The heterogeneous effects of labor informality on VAT revenues: Evidence on a developed country

Di Caro P., Sacchi A., 2020 – Journal of Macroeconomics

Do labor informality and its changes have consequences on the collection of VAT revenues?

The value-added tax (VAT) is widely spread in many advanced and developing countries primarily because it allows rising public revenues by preserving production efficiency and promoting compliance through self-enforcing mechanisms. International organizations often suggest switching tax revenues from distortionary income and trade taxes to commodity taxation for sustaining long-run economic growth without discouraging saving, investment and labor supply. However, its revenue performance can be undermined in the presence of informality.

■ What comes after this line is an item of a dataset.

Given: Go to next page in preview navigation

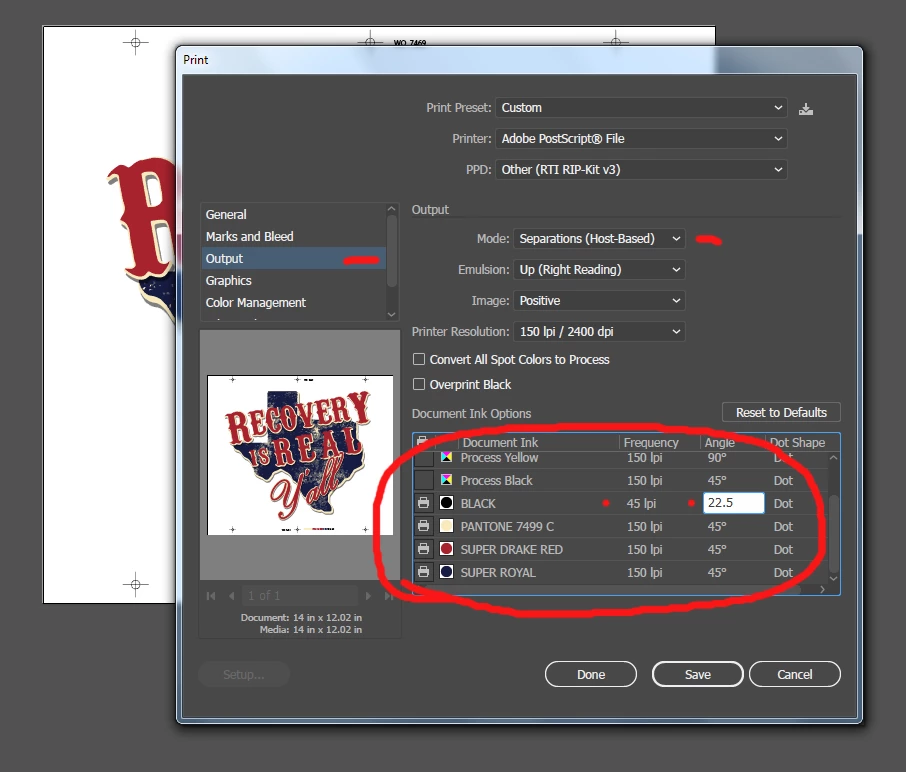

In a recently published paper in the Journal of MacroeconomicsThe heterogeneous effects of labor informality on VAT revenues: Evidence on a developed country, Paolo Di Caro and Agnese Sacchi aim at investigating the consequences of labor informality on VAT revenues in Italy.

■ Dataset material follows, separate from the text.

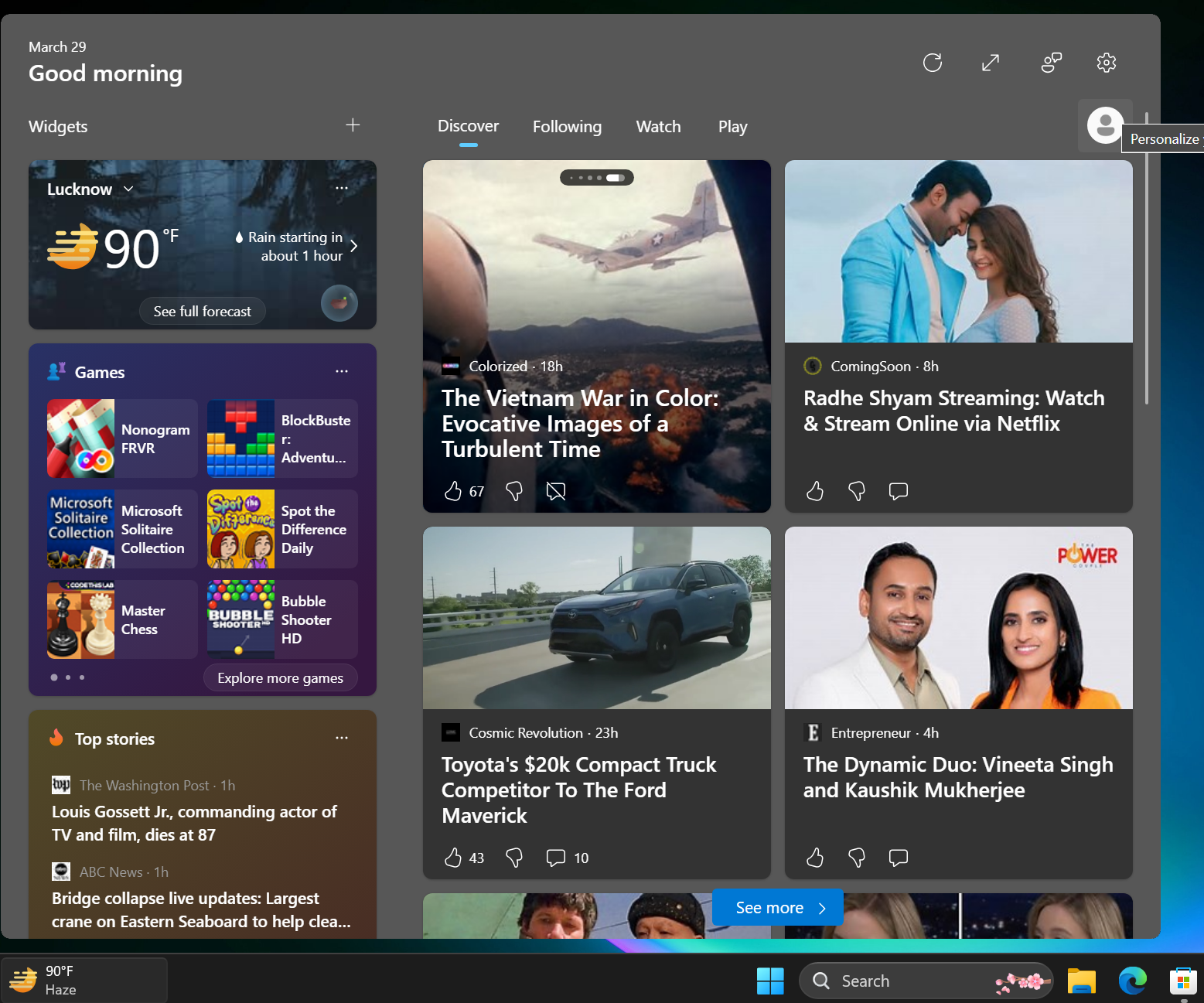Click the See more button
The height and width of the screenshot is (1003, 1204).
776,907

Italy is a good candidate for this analysis for different reasons. It is a developed country where the size of the shadow economy, 211 billion euro (about 12% of the Italian GDP), and the VAT gap, 34 billion euro (about one-third of the VAT revenues), both referring to the year 2017, are the highest among the advanced economies. In Italy, the regional distribution of VAT revenues and informality is highly heterogeneous following the very different economic conditions and industrial structures across regions. In this country, the regional shadow economy labor markets are different in size, characteristics, and economic implications. In the North, informal occupations are mostly made up of secondary jobs and moonlighting activities, while in the South informal workers, which are concentrated in agriculture, building and private services, are the by-product of weak labor markets, low productivity, and high unemployment levels. The maps in Fig. 1 illustrate the distribution of total VAT (a) and labor informality (b) across Italy. High (low) VAT revenues (labor informality) are registered in the Central and Northern regions; the opposite is true in the Southern regions.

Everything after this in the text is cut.